Engana-se quem aposta na divisão do sindicalismo nacional para implementar mudanças. A avassaladora desorganização sindical que o País vive não servirá como anabolizante para empresários e governo passarem as reformas. “Conseguimos uma evolução surpreendente nos últimos quatro anos com as negociações coletivas, como a do aumento do salário mínimo”, analisa João Carlos Gonçalves, o Juruna da Força Sindical. “Estamos muito mais maduros para atuar juntos e derrubar qualquer proposta que vá contra os empregados”, conclui.

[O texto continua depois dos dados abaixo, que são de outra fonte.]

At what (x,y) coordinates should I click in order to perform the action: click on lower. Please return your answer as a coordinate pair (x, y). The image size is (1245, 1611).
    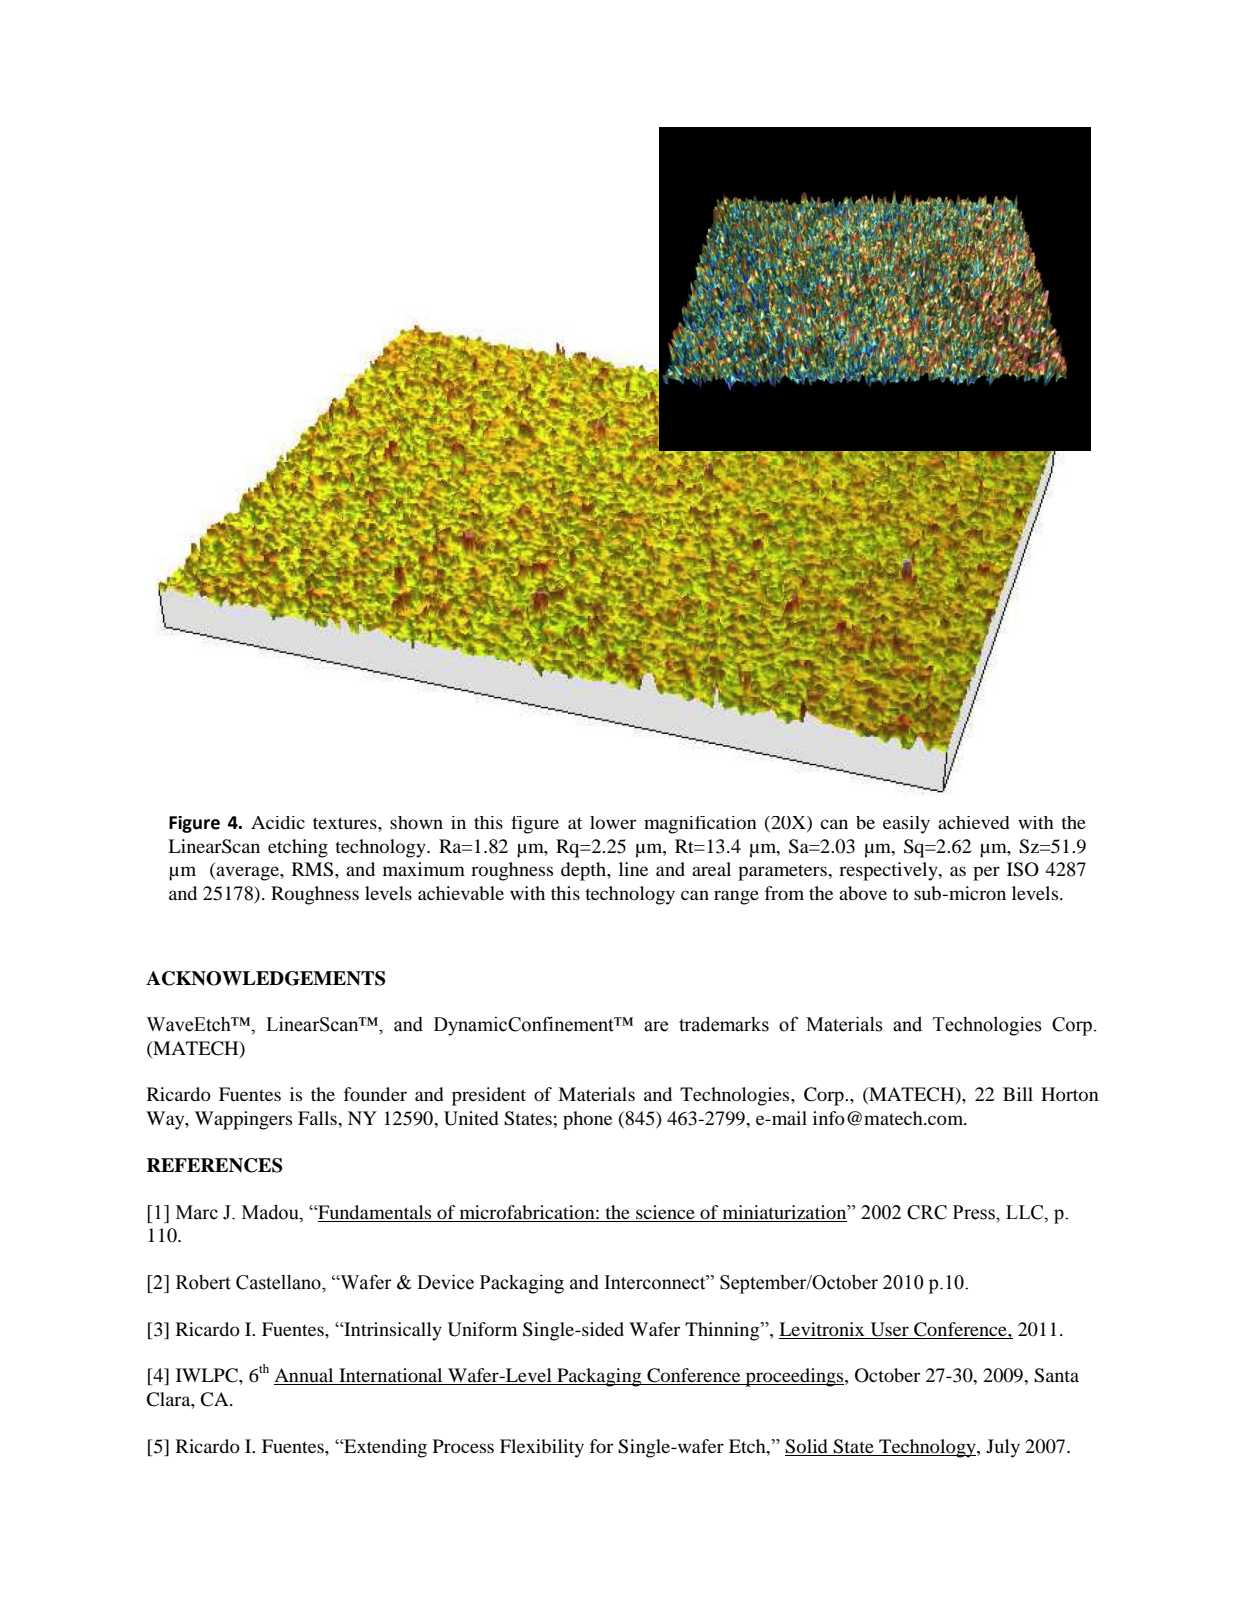
    Looking at the image, I should click on (613, 822).
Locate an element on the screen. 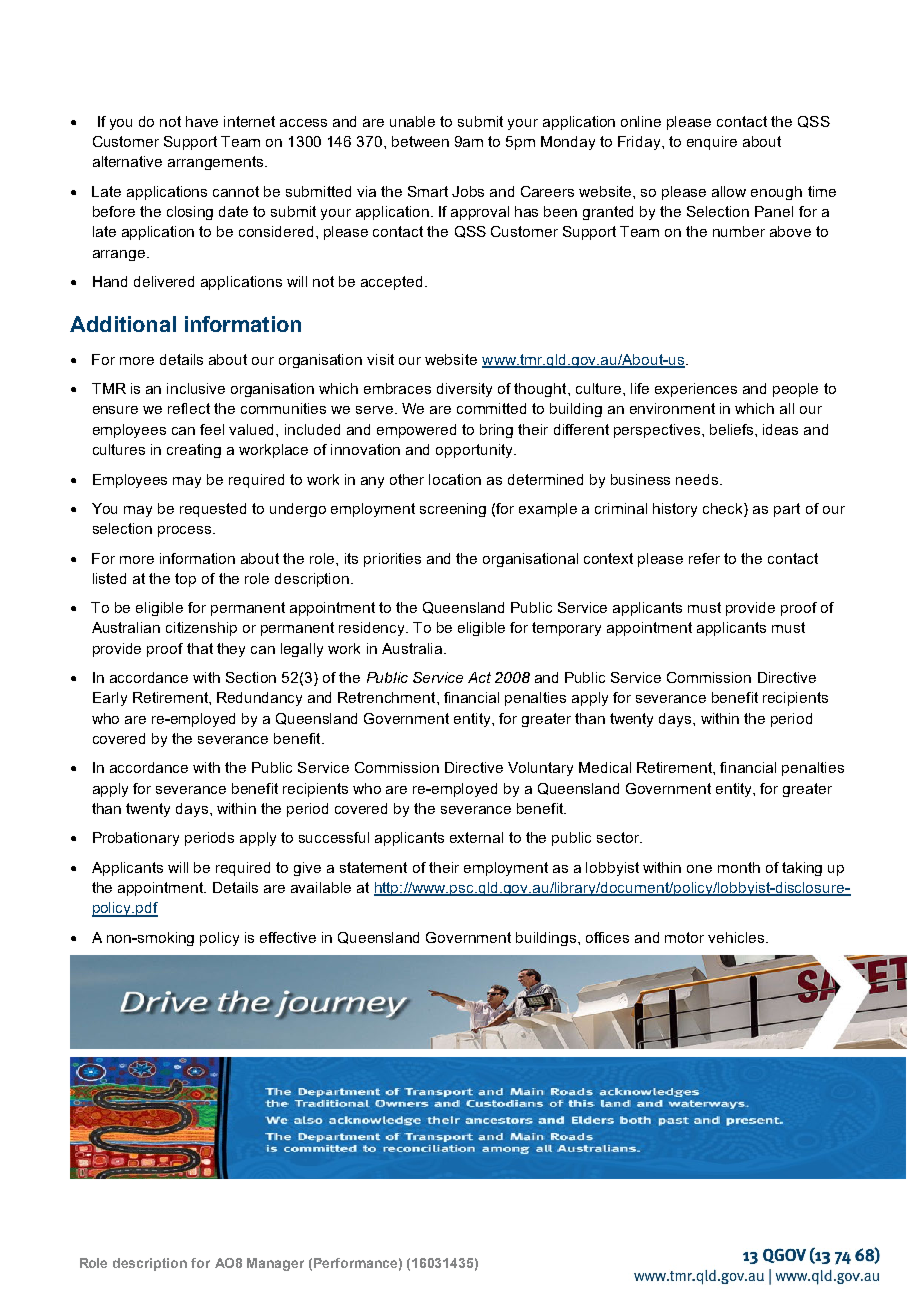 This screenshot has height=1308, width=924. vehicles is located at coordinates (737, 937).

Uma coisa é clara: enfrentar o Estado não é nenhum monstro para esses dirigentes. Em 1981, uma reunião com 5.030 militantes sindicais – a maioria deles hoje está na CUT e no Palácio – pôs fim a quase duas décadas de sufoco aos sindicatos nacionais imposto pelos militares. Era a 1ª Conferência Nacional das Classes Trabalhadoras (Conclat) considerada o embrião do “novo sindicalismo” nacional. Naquela época, Lula e cia. tinham absoluta certeza de que era necessário aos sindicatos se desatrelarem economicamente do Estado. Para tanto, prometeram lutar para quebrar a espinha dorsal das entidades chamadas “pelegas”, fechando a torneira dos recursos financeiros. Passaram-se 25 anos, quatro eleições presidenciais e a chegada ao poder do mais ilustre representante daquela reunião, mas nada mudou. Nem sequer o imposto sindical – uma contribuição obrigatória que assalta o bolso do assalariado uma vez ao ano com o pagamento referente a um dia de labuta do trabalhador – foi derrubado. Essa medida, porém, ao contrário das mudanças nas leis do trabalho, continua tendo apoio das entidades de classe. Pelo menos 30% dos quase 20 mil sindicatos brasileiros concordam com a tese. “Tem que mudar. Hoje, é mais fácil montar um sindicato que abrir uma microempresa”, admite Artur Henrique, presidente nacional da CUT.

Curto-circuito

A nova face do sindicalismo nacional credita à forte ligação da CUT com o governo a responsabilidade pela crise do movimento sindical. Antagonicamente, Lula carregou para dentro da máquina do governo centenas daqueles líderes de 1981, compondo uma república sindical. Um desses maiores ícones é Jair Meneguelli, ex-presidente da CUT, que teve uma discreta militância nos últimos quatro anos, confortavelmente amparado no salário superior a R$ 20 mil. A aproximação do poder não foi realmente saudável para os sindicalistas. Muitos dos envolvidos no escândalo do dossiê contra os tucanos emergiram daquele agosto de 1981, como o ex-líder sindical Oswaldo Barjas. O sociólogo Francisco Oliveira é categórico ao afirmar que “a erosão da base do trabalho e a falta de representação dos partidos e sindicatos produzem um curto-circuito que é fatal para a política e para o exercício do governo”.